* [Actions to take]:
1 > Repeat the passage on the Prince Among Slaves screening from "African–American history month" to "followed the movie.", word for word.
2 > Answer these questions from the passage on the Prince Among Slaves screening.
(a) In what year was the film Prince Among Slaves made?
(b) To which state was Abdul Rahman Ibrahima sent as a slave?
(c) Which office of the U.S. Embassy supported the event?
3 > Carry on the account of the Prince Among Slaves screening, picking up after its final sentence.

* [Study text]:
* * *
African–American history month is being celebrated on this side of the Atlantic. On Friday night, I attended a screening of Prince Among Slaves. This 2007 film tells the extraordinary story of Abdul Rahman Ibrahima, son of a Fula king in the Fouta Djalon highlands (on the Guinean border with Senegal), who was captured during battle and sent to Mississippi as a slave. The Centre de Recherche Ouest African/West African Research Center (WARC) co-sponsored the event along with the Direction de l’Animation Culturelle et Sportive (DIACS)/Cultural and Sports Programming Bureau of the Université Cheikh Anta Diop (UCAD). The event was also supported by the U.S. Embassy’s Cultural Affairs Office. (See this press release in French.) Just as fascinating was the debat or question and answer session that followed the movie.
* * *
* [Dataset section]:
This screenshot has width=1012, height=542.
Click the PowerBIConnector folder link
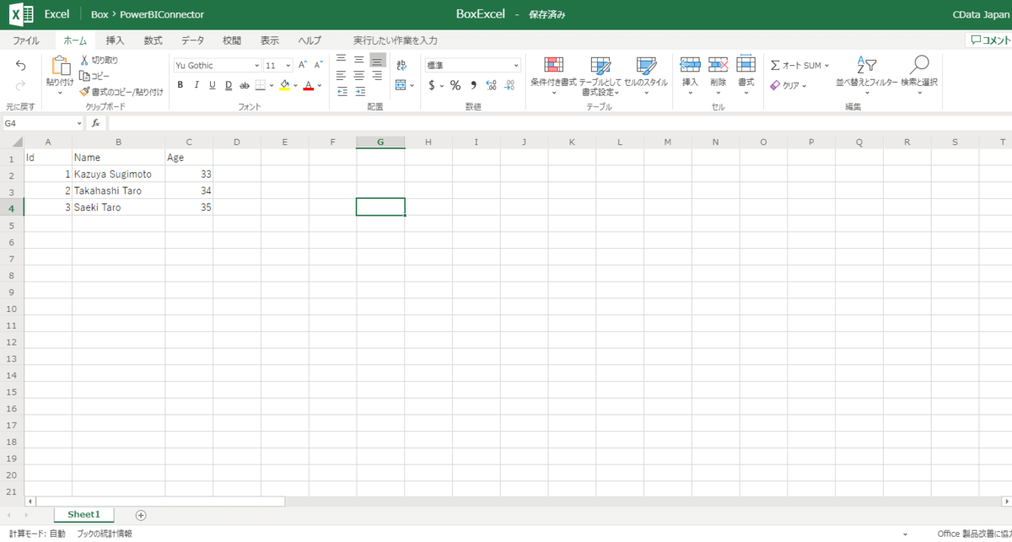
* * *
* [Results]:
1 >
African–American history month is being celebrated on this side of the Atlantic. On Friday night, I attended a screening of Prince Among Slaves. This 2007 film tells the extraordinary story of Abdul Rahman Ibrahima, son of a Fula king in the Fouta Djalon highlands (on the Guinean border with Senegal), who was captured during battle and sent to Mississippi as a slave. The Centre de Recherche Ouest African/West African Research Center (WARC) co-sponsored the event along with the Direction de l’Animation Culturelle et Sportive (DIACS)/Cultural and Sports Programming Bureau of the Université Cheikh Anta Diop (UCAD). The event was also supported by the U.S. Embassy’s Cultural Affairs Office. (See this press release in French.) Just as fascinating was the debat or question and answer session that followed the movie.

2 >
(a) 2007
(b) Mississippi
(c) The Cultural Affairs Office

3 >
So how many of you have read Professor Terry Alford’s 1977 book of the same name or seen this movie or somehow heard of this amazing piece of U.S. history? An African prince, fluent in Arabic from his studies in Timbuktu, is captured in battle by an enemy tribe and sold into slavery. He arrives on a Natchez, Mississippi plantation, where he’s named Prince after explaining to his legal master, Thomas Foster, that his father, a king, would gladly pay a ransom for his return. Prince goes on to use his knowledge of cotton cultivation to Foster’s financial gain. As the plantation thrives, Prince marries and has a family. But one day, while selling vegetables at a village market, he sees a familiar face: an Irish ship surgeon who had lived with Prince and his family when he fell ill during a voyage in the Fouta Djalon. Dr. Fox tries to free Prince from slavery. When Foster refuses to sell at any price, the surgeon continued his campaign publicly. After his friend’s death, Prince takes it on himself, writing a letter to his family and using a local printer/newspaperman, Andrew Marschalk, to send it. Marschalk sent a copy to a senator, who then sent it on to the U.S. Consulate in Morocco. (Because the letter was written in Arabic, everyone assumed that Prince was a Moor.)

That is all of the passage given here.